Categories
.NET C# Databases

Blazing-Fast Analytical Queries With .NET & PostgreSQL

Ever wonder how companies get their dashboards and reports to be so fast? I’ll show you how using PostgreSQL, .NET and Coravel!

Building fast SQL queries can often benefit from well-written SQL and appropriately structured indexes. But there comes a day in the life of a growing SaaS where those end-user reports and analytics become painfully slow.

Maybe you’ve tried or have considered common solutions to this problem:

  • Increase the size of your database VM/service so it has tons of CPU resources and RAM
  • Read-replicas in production
  • Partitioning huge database tables
  • Sharding your database

These solutions can increase the costs of running your SaaS, add complexity to your infrastructure or add more operational risk to operating your database. These options can also push toward a mismatch between your local development and production database configuration, which is most likely undesirable, especially if these options are unnecessary.
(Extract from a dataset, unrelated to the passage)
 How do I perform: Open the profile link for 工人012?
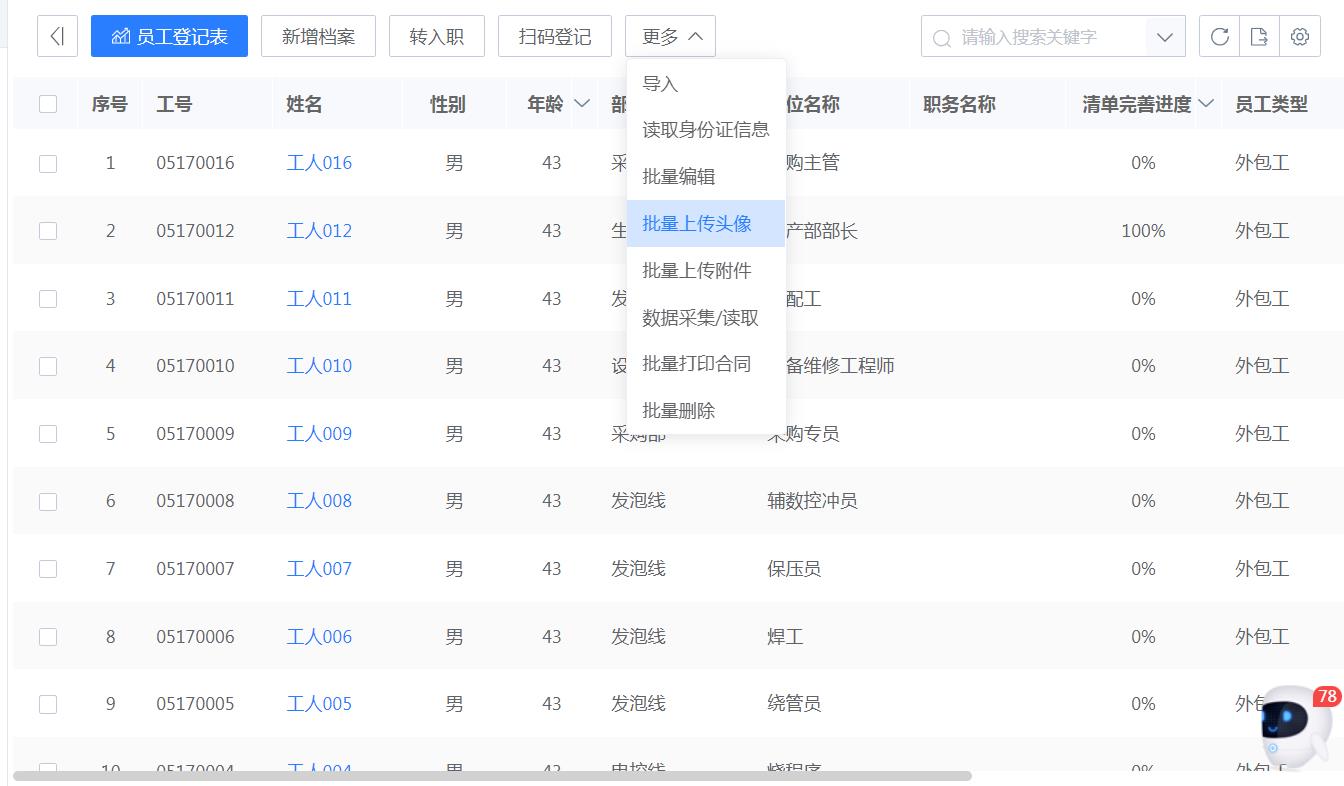click(x=319, y=230)
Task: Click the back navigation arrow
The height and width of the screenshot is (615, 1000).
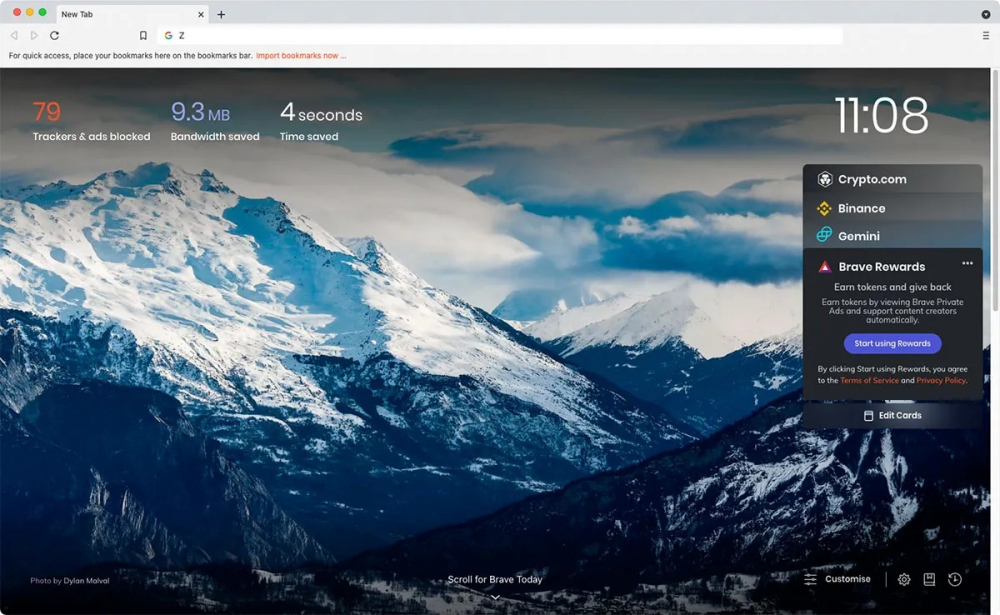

There’s a potential solution that doesn’t involve these risks. It takes a bit of thoughtful design, techniques, and code: aggregation or rollup tables.

In this article, you’ll learn how rollup tables work and how to implement them using .NET, PostgresSQL and Coravel for job scheduling.

All the code is available at this GitHub repo.

Oh ya, this article is part of 2024 C# Advent!

What’s The Problem?

Consider this mock web application dashboard:

The query that backs the first widget might look something like this:

select count(*) as views
from user_events
where tenant_id = :tenant_id
and event_type = 3 -- 3 is a enum for "page viewed"
and (created_at >= :start_date and created_at < :end_date);

A sensible index for this query might be:

create index user_events_dashboard_index on user_events using btree (tenant_id, event_type, created_at);

But still, some of your biggest customers are waiting multiple seconds to get their dashboard to load because there’s just so much data!

What should you do?

  • Pay for a bigger server to put your database on?
  • Add a read-replica?

But what if…

  • Those don’t work?
  • You land another huge customer that soon throws these solutions out the window?
  • These solutions blow your budget?

What Is A Rollup Table

A rollup table is when you pre-aggregate an aggregation like count(), sum(), etc., into broader buckets of time. This can result in your queries being orders of magnitude faster.

Here’s what the original table & query look like:

A rollup table for this query might look like this:

Instead of aggregating millions+ of individual records at query time, this has pre-counted page views per tenant for each day. Now, this dashboard widget’s SQL query will only read and process 1 record/tuple per day as requested by the report!

The trade-off is that your report cannot work in intervals smaller than your chosen time bucket. But, you can create rollup tables with a smaller time bucket if that’s an issue.1

Building A Rollup Table And Supporting Code With .NET

Let’s see how to build this using .NET, PostgreSQL and Coravel.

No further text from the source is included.